Le proteste erano seguite ai fatti di Port Said, quando il 1° febbraio oltre 70 tifosi dell'Al-Ahly erano stati uccisi al termine di una partita di calcio.
Tra il 2 e il 6 febbraio, le forze antisommossa alle dipendenze del ministero dell'Interno hanno fatto ricorso alla forza eccessiva, comprese le armi da fuoco, per disperdere le proteste, uccidendo almeno 16 persone e ferendone centinaia.
"Il comportamento delle forze di sicurezza ricorda purtroppo molto da vicino quel periodo che molti egiziani, dopo la "rivoluzione del 25 gennaio", pensavano di essersi lasciati alle spalle" - ha affermato Hassiba Hadj Sahraoui, vicedirettrice del programma Medio Oriente e Africa del Nord di Amnesty International. "La promessa di riformare le forze di sicurezza continua a suonare vuota di fronte all'uccisione di oltre 100 manifestanti negli ultimi cinque mesi".
"Non solo non hanno fatto le riforme, ma le autorità egiziane continuano a negare l'uso di pallottole di gomma e munizioni letali e a denunciare interferenze straniere" - ha proseguito Sahraoui.

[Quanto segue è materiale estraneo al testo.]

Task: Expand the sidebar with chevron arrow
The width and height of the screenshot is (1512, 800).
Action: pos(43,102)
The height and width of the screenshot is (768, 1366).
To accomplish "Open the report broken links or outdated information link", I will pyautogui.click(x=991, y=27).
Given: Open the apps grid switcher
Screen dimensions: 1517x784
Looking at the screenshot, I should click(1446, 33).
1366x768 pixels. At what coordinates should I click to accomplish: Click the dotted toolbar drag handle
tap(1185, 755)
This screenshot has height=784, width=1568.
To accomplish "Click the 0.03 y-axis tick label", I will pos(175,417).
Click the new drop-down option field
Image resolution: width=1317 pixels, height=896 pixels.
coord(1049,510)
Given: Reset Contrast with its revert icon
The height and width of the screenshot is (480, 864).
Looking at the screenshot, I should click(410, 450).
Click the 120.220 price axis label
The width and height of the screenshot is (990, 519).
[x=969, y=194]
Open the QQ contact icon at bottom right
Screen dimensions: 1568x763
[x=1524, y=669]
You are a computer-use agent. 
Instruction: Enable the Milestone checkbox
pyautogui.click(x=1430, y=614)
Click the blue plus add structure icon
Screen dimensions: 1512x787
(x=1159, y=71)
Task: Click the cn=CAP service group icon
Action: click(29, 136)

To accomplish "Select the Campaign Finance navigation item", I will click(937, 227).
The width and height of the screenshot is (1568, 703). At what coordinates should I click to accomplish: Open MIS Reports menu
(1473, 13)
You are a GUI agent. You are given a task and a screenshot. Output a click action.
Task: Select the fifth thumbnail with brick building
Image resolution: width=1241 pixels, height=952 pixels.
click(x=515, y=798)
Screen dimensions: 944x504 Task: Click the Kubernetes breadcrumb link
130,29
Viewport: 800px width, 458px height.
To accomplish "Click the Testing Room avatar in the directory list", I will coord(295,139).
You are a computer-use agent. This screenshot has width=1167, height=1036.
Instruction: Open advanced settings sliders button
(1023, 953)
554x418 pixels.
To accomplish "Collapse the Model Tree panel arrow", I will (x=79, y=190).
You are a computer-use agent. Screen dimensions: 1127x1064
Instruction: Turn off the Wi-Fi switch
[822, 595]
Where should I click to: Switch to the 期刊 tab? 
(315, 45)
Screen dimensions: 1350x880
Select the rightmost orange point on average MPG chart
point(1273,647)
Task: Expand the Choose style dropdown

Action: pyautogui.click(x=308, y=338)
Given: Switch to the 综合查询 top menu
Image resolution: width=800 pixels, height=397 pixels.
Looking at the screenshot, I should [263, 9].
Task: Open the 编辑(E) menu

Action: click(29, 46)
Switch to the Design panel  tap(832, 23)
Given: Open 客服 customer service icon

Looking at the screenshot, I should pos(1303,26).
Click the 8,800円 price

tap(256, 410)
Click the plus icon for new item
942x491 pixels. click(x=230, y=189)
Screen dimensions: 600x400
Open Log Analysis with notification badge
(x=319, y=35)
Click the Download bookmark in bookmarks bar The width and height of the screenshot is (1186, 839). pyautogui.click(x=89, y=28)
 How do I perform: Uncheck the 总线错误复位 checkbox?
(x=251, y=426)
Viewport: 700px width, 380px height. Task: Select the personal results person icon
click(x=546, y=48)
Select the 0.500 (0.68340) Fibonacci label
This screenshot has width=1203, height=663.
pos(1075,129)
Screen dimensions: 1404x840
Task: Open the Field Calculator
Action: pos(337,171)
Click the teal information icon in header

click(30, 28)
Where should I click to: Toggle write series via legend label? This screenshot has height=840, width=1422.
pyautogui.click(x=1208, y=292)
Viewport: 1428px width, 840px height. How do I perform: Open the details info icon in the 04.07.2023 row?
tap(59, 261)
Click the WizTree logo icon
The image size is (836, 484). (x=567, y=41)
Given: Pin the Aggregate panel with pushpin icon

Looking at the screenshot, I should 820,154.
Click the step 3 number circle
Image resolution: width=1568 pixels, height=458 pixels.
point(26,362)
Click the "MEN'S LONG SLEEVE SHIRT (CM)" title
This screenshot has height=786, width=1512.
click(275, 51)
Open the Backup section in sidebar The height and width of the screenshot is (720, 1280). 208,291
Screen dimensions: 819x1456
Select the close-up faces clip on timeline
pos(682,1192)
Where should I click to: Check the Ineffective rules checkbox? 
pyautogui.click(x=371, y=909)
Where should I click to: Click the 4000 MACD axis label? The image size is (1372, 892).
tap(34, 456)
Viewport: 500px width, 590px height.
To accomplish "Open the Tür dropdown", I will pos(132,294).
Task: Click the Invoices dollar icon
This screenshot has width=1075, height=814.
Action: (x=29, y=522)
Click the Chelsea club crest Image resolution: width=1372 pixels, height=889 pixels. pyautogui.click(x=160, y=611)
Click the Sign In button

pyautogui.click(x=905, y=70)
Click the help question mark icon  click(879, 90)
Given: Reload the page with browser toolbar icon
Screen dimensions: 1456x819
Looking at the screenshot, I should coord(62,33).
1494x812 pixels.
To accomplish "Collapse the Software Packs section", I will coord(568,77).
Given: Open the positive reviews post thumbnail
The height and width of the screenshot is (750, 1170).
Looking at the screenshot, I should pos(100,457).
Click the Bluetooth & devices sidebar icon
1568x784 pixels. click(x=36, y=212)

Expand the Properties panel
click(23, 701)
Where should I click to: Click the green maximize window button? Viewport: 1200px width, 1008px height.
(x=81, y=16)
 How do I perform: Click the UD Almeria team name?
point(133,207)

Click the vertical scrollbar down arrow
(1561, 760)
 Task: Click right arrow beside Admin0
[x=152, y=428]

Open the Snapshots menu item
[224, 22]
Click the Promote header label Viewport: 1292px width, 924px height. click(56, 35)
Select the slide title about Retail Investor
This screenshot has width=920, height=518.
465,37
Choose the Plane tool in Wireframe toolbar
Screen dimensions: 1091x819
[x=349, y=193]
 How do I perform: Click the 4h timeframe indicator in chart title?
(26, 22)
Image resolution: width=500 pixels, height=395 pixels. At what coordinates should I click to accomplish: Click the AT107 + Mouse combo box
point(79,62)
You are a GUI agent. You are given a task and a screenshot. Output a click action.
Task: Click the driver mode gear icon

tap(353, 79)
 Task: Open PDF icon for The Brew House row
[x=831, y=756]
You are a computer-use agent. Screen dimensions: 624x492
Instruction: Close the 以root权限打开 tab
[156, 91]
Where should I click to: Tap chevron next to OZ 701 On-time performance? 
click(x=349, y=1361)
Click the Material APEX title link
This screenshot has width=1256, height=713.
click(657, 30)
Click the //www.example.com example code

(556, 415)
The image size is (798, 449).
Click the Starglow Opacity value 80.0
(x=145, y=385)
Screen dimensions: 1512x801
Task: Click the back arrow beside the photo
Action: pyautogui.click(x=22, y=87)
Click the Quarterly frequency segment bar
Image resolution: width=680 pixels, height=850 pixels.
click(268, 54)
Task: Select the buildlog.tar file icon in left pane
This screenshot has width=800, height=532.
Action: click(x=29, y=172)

Le autorità del Cairo hanno annunciato indagini sulle circostanze che hanno provocato la morte o il ferimento grave di manifestanti. Tuttavia, non è stata appresa alcuna lezione del passato e non sono state date chiare istruzioni alle forze di sicurezza, compreso l'esercito, affinché sia rispettato il diritto di manifestare pacificante e le operazioni di ordine pubblico siano condotte in linea con gli standard internazionali.
Le proteste di febbraio al Cairo e a Suez sono state disperse ricorrendo alla forza letale, senza preavviso, nei confronti di persone che in larga parte stavano manifestando in modo pacifico e cantando. In alcune circostanze, tuttavia, i manifestanti hanno tirato pietre e bombe molotov contro i poliziotti, che in rari casi sono stati raggiunti da colpi d'arma da fuoco.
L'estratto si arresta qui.